The Pitt Rivers Museum is where the study of anthropology started and its original cabinets are overflowing with great stories about human culture. Paul discovers two of his heroes’ treasures – a fragile kayak, symbol of a polar controversy, and the captivating ‘power figure’ which changed lives in Africa.

The Oxford University Museum of Natural History, sometimes known simply as the Oxford University Museum or OUMNH, is a museum displaying many of the University of Oxford’s natural history specimens, located on Parks Road in Oxford, England. It also contains a lecture theatre which is used by the University’s chemistry, zoology and mathematics departments. The University Museum provides the only access into the adjoining Pitt Rivers Museum.

The neo-Gothic building was designed by the Irish architects Thomas Newenham Deane and Benjamin Woodward. The museum’s design was directly influenced by the writings of critic John Ruskin, who involved himself by making various suggestions to Woodward during construction. It was built in 1861. The adjoining building that houses the Pitt Rivers Museum was the work of Thomas Manly Deane, son of Thomas Newenham Deane. It was built between 1885 and 1886.

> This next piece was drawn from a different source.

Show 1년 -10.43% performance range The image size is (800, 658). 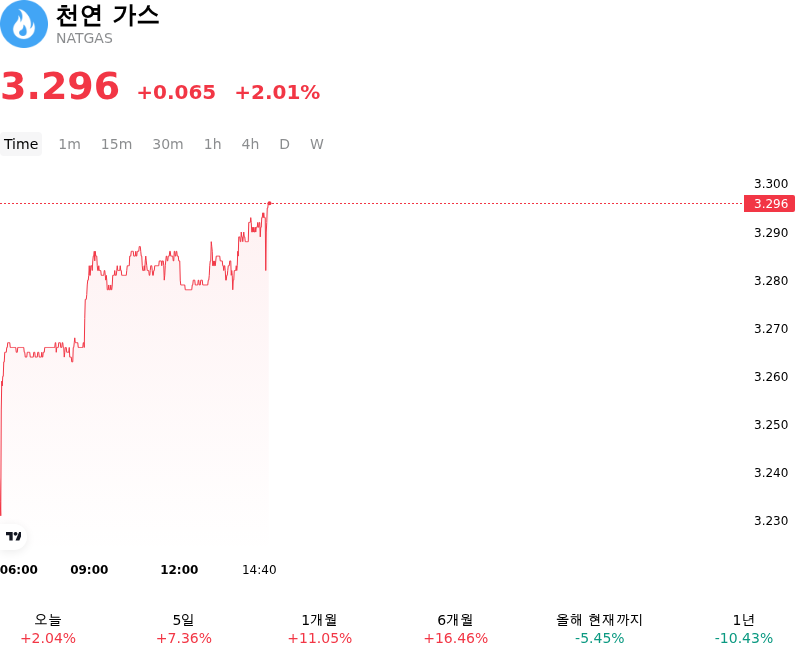click(x=743, y=629)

The museum consists of a large square court with a glass roof, supported by cast iron pillars, which divide the court into three aisles. Cloistered arcades run around the ground and first floor of the building, with stone columns each made from a different British stone, selected by geologist John Phillips (the Keeper of the Museum). The ornamentation of the stonework and iron pillars incorporates natural forms such as leaves and branches, combining the Pre-Raphaelite style with the scientific role of the building.

Statues of eminent men of science stand around the ground floor of the court—from Aristotle and Bacon through to Darwin and Linnaeus. Although the University paid for the construction of the building, the ornamentation was funded by public subscription—and much of it remains incomplete. The Irish stone carvers O’Shea and Whelan had been employed to create lively freehand carvings in the Gothic manner. When funding dried up they offered to work unpaid, but were accused by members of the University Congregation of “defacing” the building by adding unauthorised work. According to Acland, they responded by caricaturing the Congregation as parrots and owls in the carving over the building’s entrance. Acland insists that he forced them to remove the heads.